Integrations6 min read

External Data Connections

Connect to PostgreSQL and BigQuery to query external data alongside your spreadsheets

Overview

External Data Connections let you query databases directly from ModelMonkey. Instead of manually exporting data or writing complex import scripts, you can ask ModelMonkey to pull data from your PostgreSQL or BigQuery databases and combine it with your spreadsheet data.

Once connected, you can ask questions like "Compare our Google Sheets sales data with customer demographics from PostgreSQL" or "Find all orders from last month and join them with user profiles from our database."

Tip

Your credentials are encrypted using enterprise-grade envelope encryption with Google Cloud KMS. ModelMonkey never stores plain-text passwords.

Warning

External data connections are currently available in Google Sheets only. Excel support is coming soon.

Supported Data Sources

ModelMonkey currently supports two external data sources:

PostgreSQL
Connect to any PostgreSQL database accessible over the internet. This includes self-hosted PostgreSQL, Amazon RDS, Google Cloud SQL, Azure Database for PostgreSQL, and other managed PostgreSQL services.

Google BigQuery
Connect to Google BigQuery datasets using a service account. This is ideal for large-scale analytics workloads and data warehouse queries.

Both connection types support read-only queries to protect your production data from accidental modifications.

Creating a Connection

To create a new external data connection:

  1. Open the External Data Connections panel from the ModelMonkey sidebar
  2. Click the "New Connection" button
  3. Select your data source type (PostgreSQL or BigQuery)
  4. Enter your connection details
  5. Test the connection to verify it works
  6. Save the connection

The setup wizard guides you through each step and validates your configuration before saving.

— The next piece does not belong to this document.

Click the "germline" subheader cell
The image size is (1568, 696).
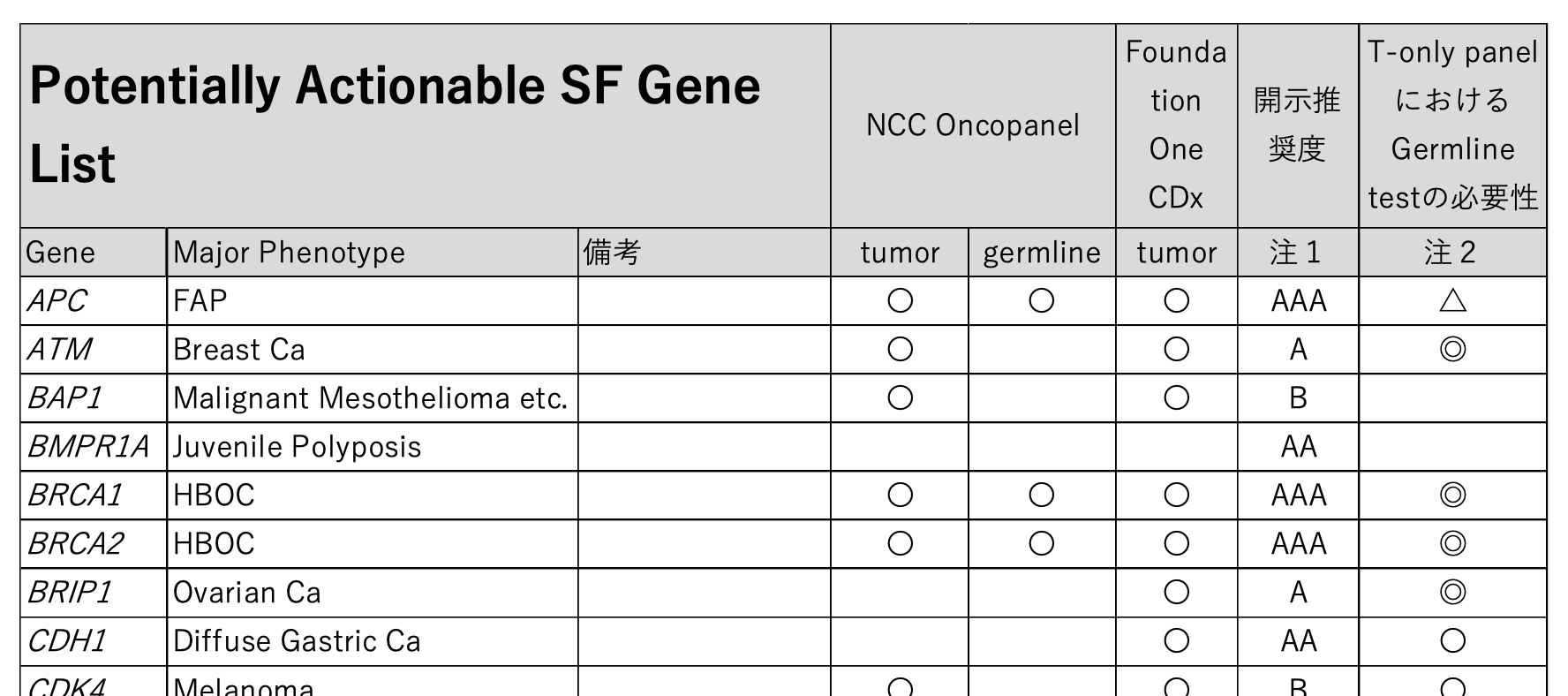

PostgreSQL Connection Setup

To connect to a PostgreSQL database, you need the following information:

Required Fields

  • Connection Name: A friendly name to identify this connection (e.g., "Production Analytics DB")
  • Host: The database server hostname or IP address
  • Port: The PostgreSQL port (default: 5432)
  • Database: The name of the database to connect to
  • Username: Your database username
  • Password: Your database password

Optional Fields

  • Schema: The default schema to use (default: "public")
  • SSL Mode: How to handle SSL connections
    • Disable: No SSL (not recommended for production)
    • Allow: Use SSL if available
    • Prefer: Try SSL first, fall back to non-SSL (default)
    • Require: Always use SSL

Warning

For security, use a read-only database user with access limited to the tables you need to query.

text
Connection Name: Production Analytics
Host: analytics-db.example.com
Port: 5432
Database: analytics
Schema: public
SSL Mode: Require
Username: readonly_user

Example PostgreSQL configuration

BigQuery Connection Setup

To connect to Google BigQuery, you need a service account with appropriate permissions:

Required Fields

  • Connection Name: A friendly name to identify this connection
  • Project ID: Your Google Cloud project ID (found in the Google Cloud Console)
  • Service Account JSON: A JSON key file for a service account with BigQuery access

Optional Fields

  • Dataset ID: A default dataset to query from
  • Location: The data location (US, EU, or a specific region)

Required IAM Roles
Your service account needs these permissions:

  • BigQuery Data Viewer: Read table metadata and data
  • BigQuery Job User: Create and execute queries
  • BigQuery Read Session User: Read data via the Storage API

Tip

Create a dedicated service account for ModelMonkey with only the permissions listed above. Never use your personal credentials or overly-permissive service accounts.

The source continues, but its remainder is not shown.